Segment Start: GIVEN RECORDS
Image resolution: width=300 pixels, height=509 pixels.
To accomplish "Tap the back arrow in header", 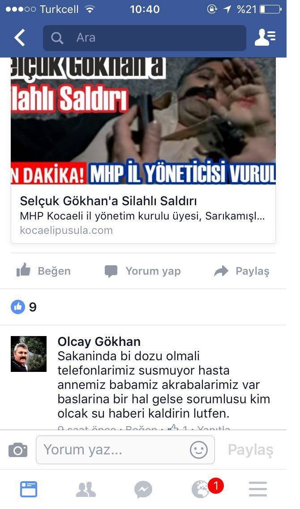I will tap(20, 38).
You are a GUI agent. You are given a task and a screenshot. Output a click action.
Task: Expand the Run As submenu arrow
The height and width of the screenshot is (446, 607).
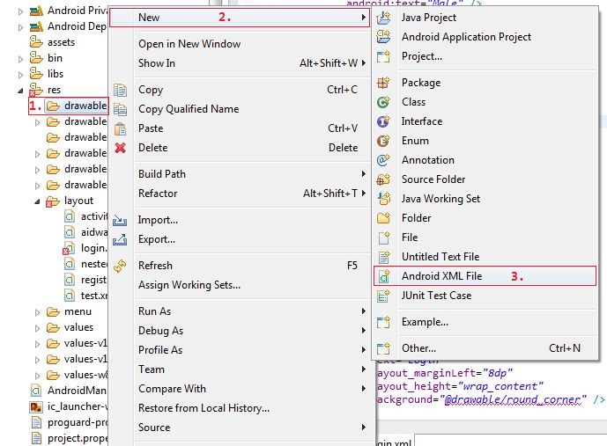(x=363, y=311)
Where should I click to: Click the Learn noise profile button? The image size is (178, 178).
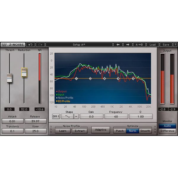(63, 131)
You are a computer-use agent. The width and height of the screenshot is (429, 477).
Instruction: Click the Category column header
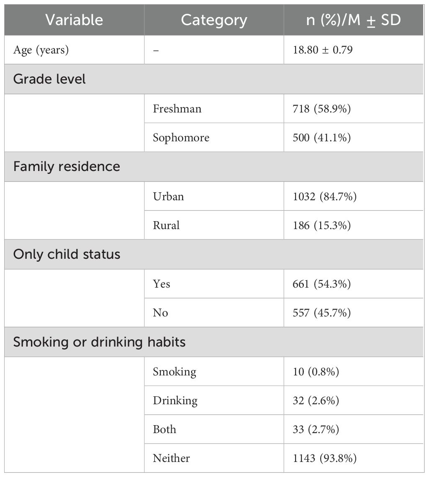214,20
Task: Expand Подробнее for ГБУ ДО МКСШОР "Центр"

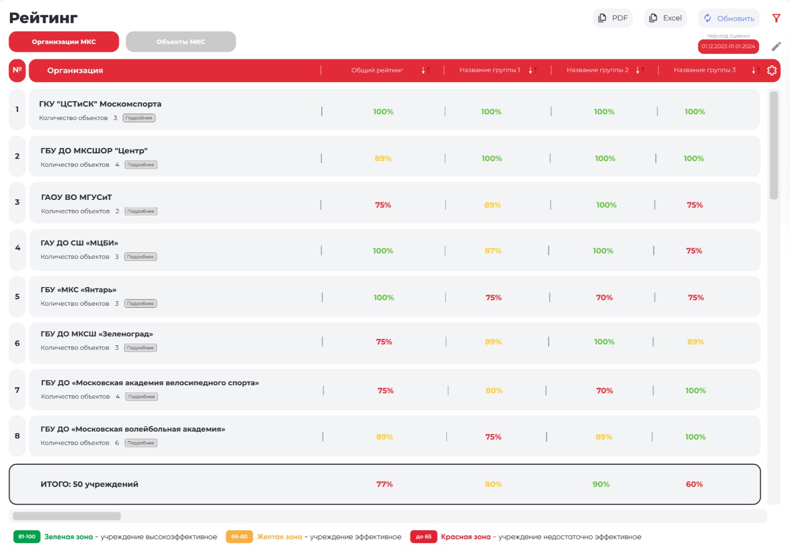Action: pyautogui.click(x=141, y=165)
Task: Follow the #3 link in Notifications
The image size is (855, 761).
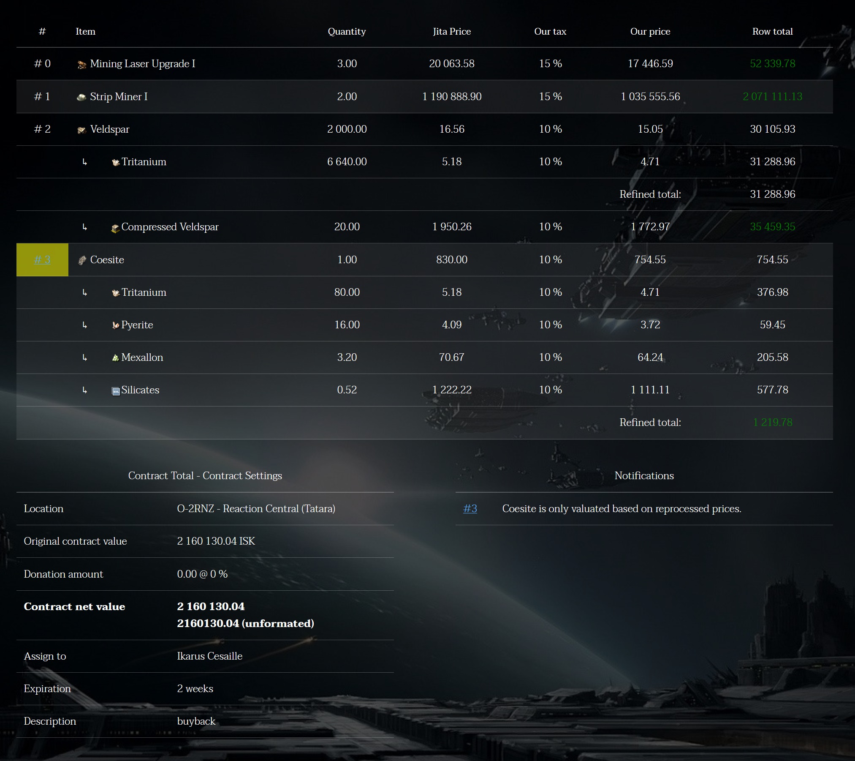Action: point(470,508)
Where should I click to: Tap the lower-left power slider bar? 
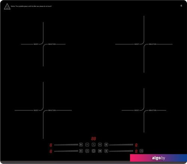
Segment End: GIVEN RECORDS
Transcribe, word for word, the line holding "Task: Expand the Run As submenu arrow" and all lines after it in the entries above, ending with the last. Only those lines; no pictures.

RESPONSE AREA.
Task: Expand the Run As submenu arrow
The height and width of the screenshot is (446, 607).
(x=363, y=311)
Where should I click to: Click the Learn noise profile button? The image size is (178, 178).
(63, 131)
You are a computer-use agent. The width and height of the screenshot is (429, 477).
Instruction: Click the Category column header
214,20
Task: Expand Подробнее for ГБУ ДО МКСШОР "Центр"

Action: pyautogui.click(x=141, y=165)
Task: Follow the #3 link in Notifications
The image size is (855, 761).
Action: point(470,508)
Where should I click to: Tap the lower-left power slider bar? 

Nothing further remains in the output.